Nope, TeX's original (and only) goal was to help Knuth typesetting his books (TAOCP specifically) and he didn't think anyone but his secretary will use it.
Replying to someone else's statement with 'nope' and your own different understanding of facts is inane and rude. Either ask for a citation - which I'll gladly provide - or provide a referenced counterpoint of your own.
Assuming you're actually interested in some kind of discussion rather than just trolling, see http://papers.ssrn.com/sol3/papers.cfm?abstract_id=908946, the same reference that's provided on the Wikipedia page for TeX if you'd bothered wondering where I got the information from, rather than just replying 'no' without any research.

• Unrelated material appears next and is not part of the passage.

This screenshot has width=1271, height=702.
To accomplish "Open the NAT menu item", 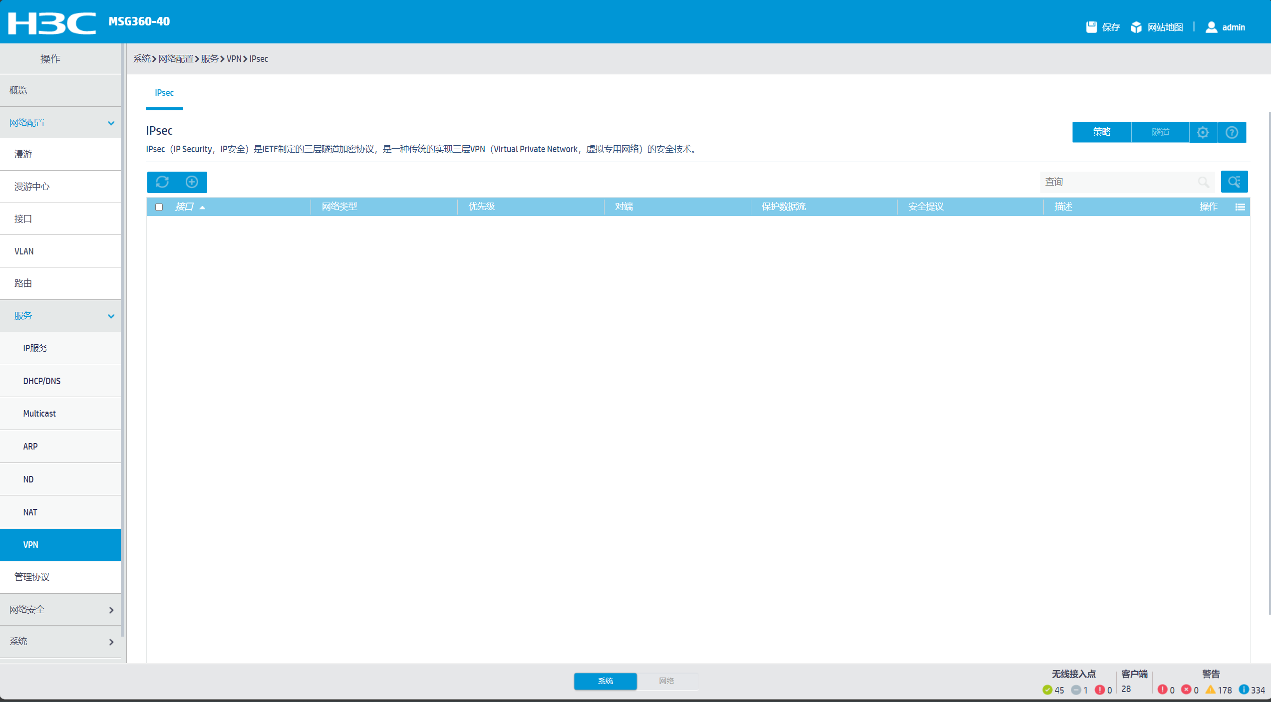I will click(x=30, y=512).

The quote is: "TeX was designed with two main goals in mind: to allow anybody to produce high-quality books using a reasonable amount of effort, and to provide a system that would give exactly the same results on all computers, now and in the future."

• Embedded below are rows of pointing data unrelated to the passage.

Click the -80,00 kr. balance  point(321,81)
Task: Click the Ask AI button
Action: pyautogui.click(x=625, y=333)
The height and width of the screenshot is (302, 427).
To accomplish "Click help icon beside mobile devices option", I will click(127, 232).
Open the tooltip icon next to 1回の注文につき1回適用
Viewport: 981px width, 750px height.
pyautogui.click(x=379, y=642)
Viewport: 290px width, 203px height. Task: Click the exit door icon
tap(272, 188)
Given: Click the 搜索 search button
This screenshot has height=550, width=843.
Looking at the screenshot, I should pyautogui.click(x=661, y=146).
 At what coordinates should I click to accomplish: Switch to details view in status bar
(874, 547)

A simple Google search for the statement above will reveal it's in almost every document ever produced on the topic of TeX, which suggests it may have been written by Donald Knuth himself.
Regardless, TeX failed for the masses because it was too complicated to begin with (the masses are not programmers, nor are they interested in "programming" their documents). WYSIWYG word processors and desktop publishing software do a decent enough job quickly with a learning curve orders of magnitude shallower, and rightly so since it's the learning curve that poses the greatest barrier to entry.
And while many attempts have been made to flatten that curve with various tools, I'm hard pressed to find a compelling competitor to Microsoft Word or OpenOffice in terms of ease-of-use.
People in general are far more interested in the final result than the "beauty" of the steps to produce that result, especially when it comes to the written word.